Should I get my real estate license?
What’s required? Does it make financial sense?
Many times I hear this question when folks start investing in properties and start looking to reduce their expenses and bottom line. Most often, the first thought is to eliminate the real estate commission as it is a large expense and it’s an expense most people feel they can do themselves with a little bit of time and readily resources. But is that the case? Let’s talk about the process.
There’s no national real estate license, so you’ll have to meet your state license requirements. Requirements and reciprocity vary from state to state; however, we will be sharing Indiana’s information as an example. You can visit your state’s licensing website for your licensing requirements.
In Indiana, a 90-hour course is required either in person or online, pass the final course exam, pass the Indiana Real Estate Exam at 75%, Affiliate with a Real Estate Broker, & Complete your Real Estate Broker License Application. The average cost of the course currently is around $600.00 – sounds easy right? What a simple and low-cost way to cut a large commission expense – but wait, there is more, a lot more…

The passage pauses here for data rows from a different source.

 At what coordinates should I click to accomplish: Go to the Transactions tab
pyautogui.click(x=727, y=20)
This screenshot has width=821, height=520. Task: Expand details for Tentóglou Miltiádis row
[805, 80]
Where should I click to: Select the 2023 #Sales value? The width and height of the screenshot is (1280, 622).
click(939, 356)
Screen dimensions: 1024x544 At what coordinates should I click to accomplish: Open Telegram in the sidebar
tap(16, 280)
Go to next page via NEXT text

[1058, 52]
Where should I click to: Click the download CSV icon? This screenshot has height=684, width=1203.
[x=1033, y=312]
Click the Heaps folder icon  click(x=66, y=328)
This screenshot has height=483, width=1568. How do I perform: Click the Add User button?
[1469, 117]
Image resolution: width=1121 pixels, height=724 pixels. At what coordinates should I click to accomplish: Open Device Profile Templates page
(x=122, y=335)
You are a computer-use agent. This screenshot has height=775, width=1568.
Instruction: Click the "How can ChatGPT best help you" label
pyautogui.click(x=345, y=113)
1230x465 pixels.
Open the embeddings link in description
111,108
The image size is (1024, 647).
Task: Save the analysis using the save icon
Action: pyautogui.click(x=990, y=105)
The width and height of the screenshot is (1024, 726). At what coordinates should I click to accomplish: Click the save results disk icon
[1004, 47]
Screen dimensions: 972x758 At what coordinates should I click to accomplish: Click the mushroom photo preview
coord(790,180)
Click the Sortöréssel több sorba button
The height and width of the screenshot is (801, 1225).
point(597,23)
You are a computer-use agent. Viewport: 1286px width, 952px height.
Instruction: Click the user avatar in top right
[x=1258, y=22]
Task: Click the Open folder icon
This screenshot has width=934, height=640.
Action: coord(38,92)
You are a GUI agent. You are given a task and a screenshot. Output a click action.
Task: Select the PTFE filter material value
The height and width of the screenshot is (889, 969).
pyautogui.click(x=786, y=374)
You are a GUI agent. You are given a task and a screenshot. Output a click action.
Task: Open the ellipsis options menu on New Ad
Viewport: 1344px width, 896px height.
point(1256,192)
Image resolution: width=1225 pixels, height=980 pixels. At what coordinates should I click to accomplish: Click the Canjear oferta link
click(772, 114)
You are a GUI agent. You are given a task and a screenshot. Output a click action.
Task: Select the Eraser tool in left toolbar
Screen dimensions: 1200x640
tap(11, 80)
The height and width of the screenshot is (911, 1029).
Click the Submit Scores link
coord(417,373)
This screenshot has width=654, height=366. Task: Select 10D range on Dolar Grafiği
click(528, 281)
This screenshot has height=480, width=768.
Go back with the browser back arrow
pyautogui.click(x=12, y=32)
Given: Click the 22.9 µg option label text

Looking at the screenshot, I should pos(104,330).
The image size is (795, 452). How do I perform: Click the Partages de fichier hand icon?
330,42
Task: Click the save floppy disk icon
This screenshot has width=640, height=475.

Outside of the cost of the real estate course your time the expenses have just begun. There are expenses with joining the real estate board and fees for your state’s multiple listing service (MLS), affiliation with a brokerage, applying for your application, continuing education requirements each year (which you will learn about in class) startup cost, signage, business cards, errors and omissions (E&O) insurance, and much, much more. And you have yet to even learn the business.
Most believe completing the real estate course and passing the class will set you up for success but that is a myth! You will know absolutely nothing about how to sell real estate. You will only have an understanding and general knowledge of real estate math, the vocabulary, and scenarios, but it does not teach you anything about how to sell real estate, current market conditions & trends, contracts, and setting yourself for success as an agent/investor. So now what?
House Flipping Seminar: Property Management
Before you invest in signing up for a real estate course interview with a broker and have many conversations with top producing agents in your marketplace. Ask questions and be curious about how they built their investment portfolio. Ask the brokerages their expectations of your affiliations, time, and expenses.
Only when you can have a clear understanding you can make an informed decision if it is worth a true investment of time, energy, and money to invest in the real estate course, or potential discuss a future partnership with your current agent or branch off on your own as an independent agent. Becoming an expert as a true real estate agent and investment advisor takes time and experience.
You don’t know what you don’t know, and HGTV isn’t the best place to get your advice. Make sure any books or podcasts you read are true sources who are licensed and have sold real estate. Not every source you may find is accurate. The best advice, take your time by asking may questions and educating yourself through the process to lead you to the best decision for your future investment and decision.
If you want to get your real estate license, affiliate with a brokerage, join your local real estate board, and pay for membership to your state’s MLS database, here are some pros and cons to consider:
- Valuable Education
- Access to your state’s MLS for property research
- Potential savings from acting as your own agent
- Potential additional income if you become an agent for other people buying and selling properties
- Additional resources through a brokerage such as networking, knowledgeable people, marketing, and access to additional software and tools of the trade
- Access to standard legal forms for real estate transactions
- Compliance with law for certain real estate related activities
- Takes time and money to get your license
- Takes time and money to maintain your license with continuing education and renewals
- If you are a new real estate agent you will miss out on using a seasoned real estate broker with years of experience to help you price your properties and navigate the buying and selling process
- Requires disclosures when advertising and performing other real estate related activities
- Additional fees and requirements (such as quotas) of the brokerage that holds your license
- Other costs such as E&O insurance
Additionally, if you are licensed, you will be held to higher standards of conduct. While this may sound like a negative, increased professionalism and credibility is always a good thing.
Note that many states have specific laws about being licensed if you manage properties, so check the rules in your state to be sure you are in compliance. In most states, you’re required to have either a real estate broker license or a property management license to rent, lease, and manage properties, but the specific requirements vary.
For example, if someone is a full-time salaried employee of a licensed broker, they may be allowed to manage properties in some states under the supervision of that licensed broker. Some states require licenses for managing seasonal and short-term rentals while others do not. Also, an individual who owns and rents a single family home may not need a license in most cases, but real estate investors who own and manage multiple properties or properties that contain more than four units may need to be licensed.
Other types of licenses, such as a business license, may also be required in your state for real estate investing and property management businesses.